Record inspection

Check DNS Records

Inspect the most common DNS record types for a domain and compare what is published with what you expect to see.

Lookup focus

Record-by-record view

Focused on record-by-record inspection when you need a more explicit DNS view.

Good for reviewing the full record set after adding or changing DNS entries.

Enter a domain like mail.example.com to inspect its DNS records.

When should you check DNS records?

You should check DNS records whenever a domain, website, mail setup, or verification flow seems off and you want to inspect the published data directly.

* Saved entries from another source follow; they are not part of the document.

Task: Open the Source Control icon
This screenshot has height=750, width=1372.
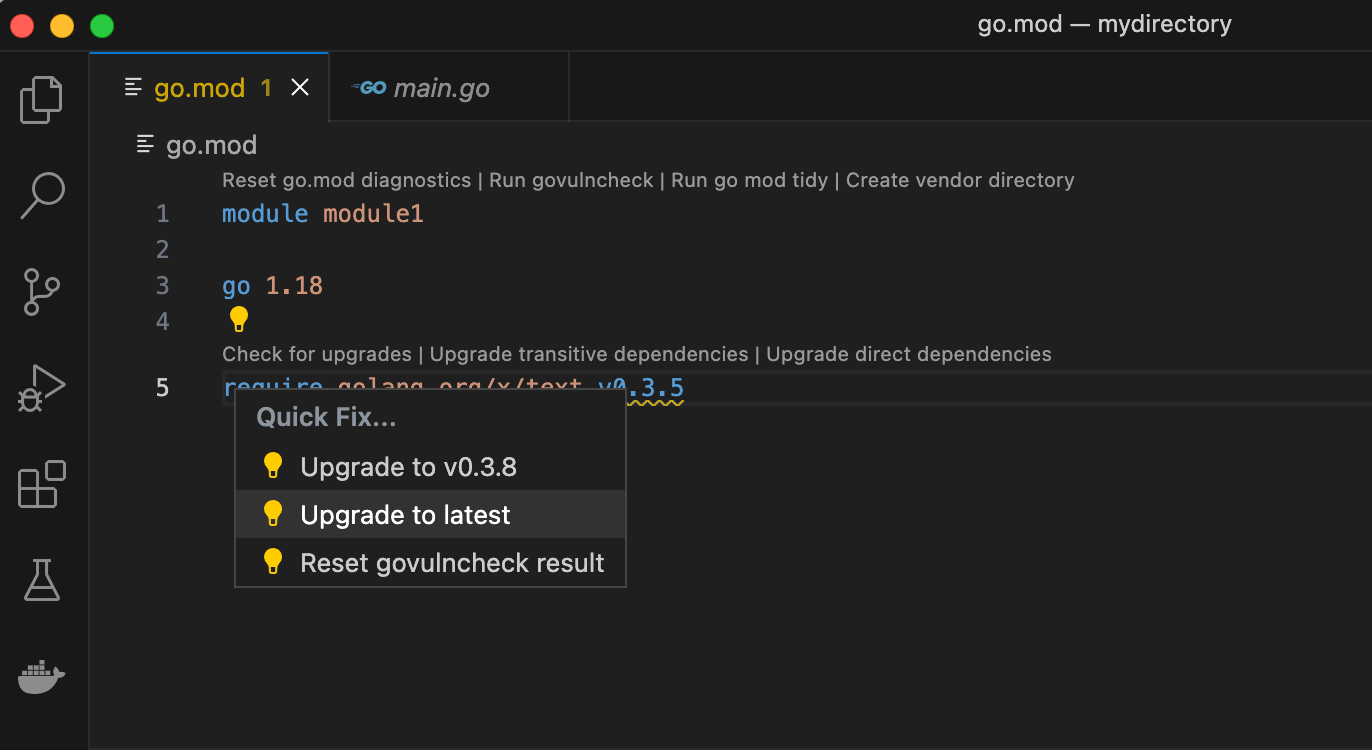Action: pos(41,292)
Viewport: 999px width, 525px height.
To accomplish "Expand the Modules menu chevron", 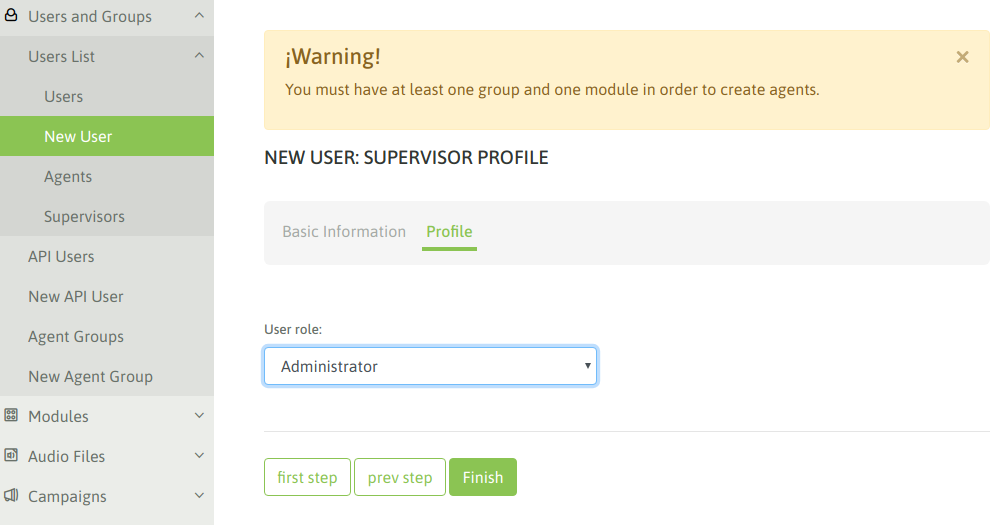I will coord(199,415).
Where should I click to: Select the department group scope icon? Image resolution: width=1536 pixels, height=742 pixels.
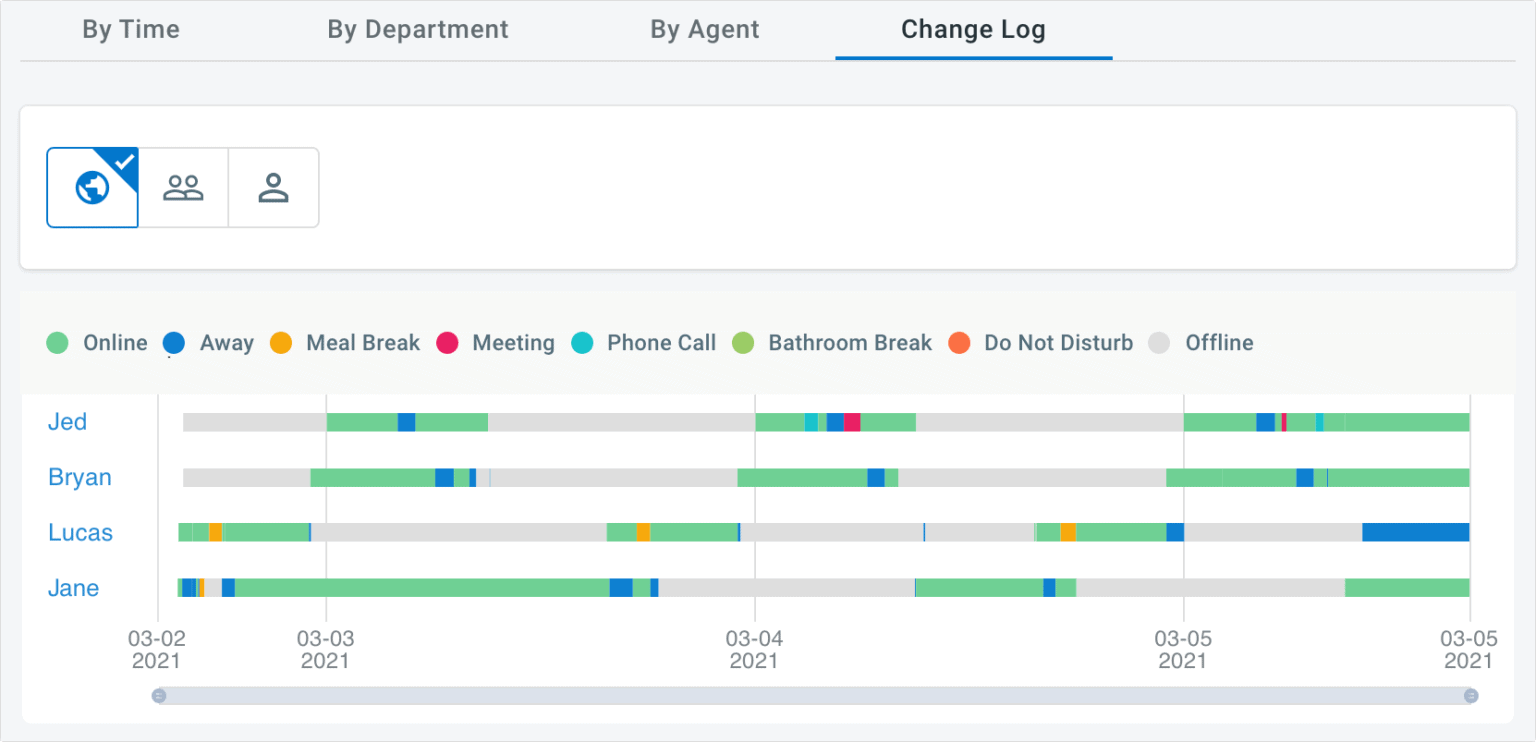tap(183, 188)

It is especially useful when documentation gives you a record to add and you want to confirm whether that exact value is visible.

This page helps you:

Inspect the exact record groups a domain is returning right now.

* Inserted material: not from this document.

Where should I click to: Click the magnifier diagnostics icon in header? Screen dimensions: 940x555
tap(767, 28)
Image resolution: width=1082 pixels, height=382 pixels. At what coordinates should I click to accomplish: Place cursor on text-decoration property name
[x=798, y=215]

Compare published values against provider setup instructions.

Spot obviously missing mail, verification, or routing records.

Why record-level visibility matters

A domain can look mostly healthy while still missing one critical record type. Maybe the A record exists but the MX records do not, or the TXT record for verification never got published correctly. Looking at each record group side by side makes those gaps easier to spot.

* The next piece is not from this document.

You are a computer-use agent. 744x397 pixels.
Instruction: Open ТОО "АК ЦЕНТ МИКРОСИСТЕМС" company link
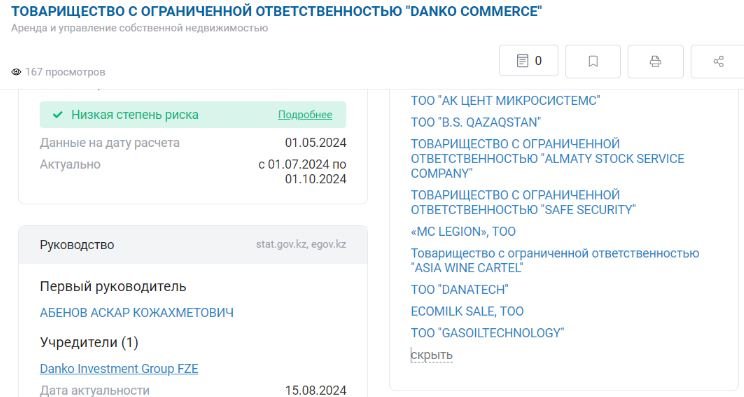click(505, 101)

Helpful for email and verification work

Record inspection is especially useful when setting up email, SPF, DKIM, or domain ownership verification. Those workflows often depend on exact values rather than broad connectivity alone. This page gives you a simpler way to verify whether the right record type is visible.

How to move from DNS to the next check

If the record list looks right, the problem may be further downstream. That is the right moment to switch to ping tests, application checks, or provider-specific debugging. If the record list looks wrong, you have a much clearer reason to stay focused on DNS until the configuration is corrected.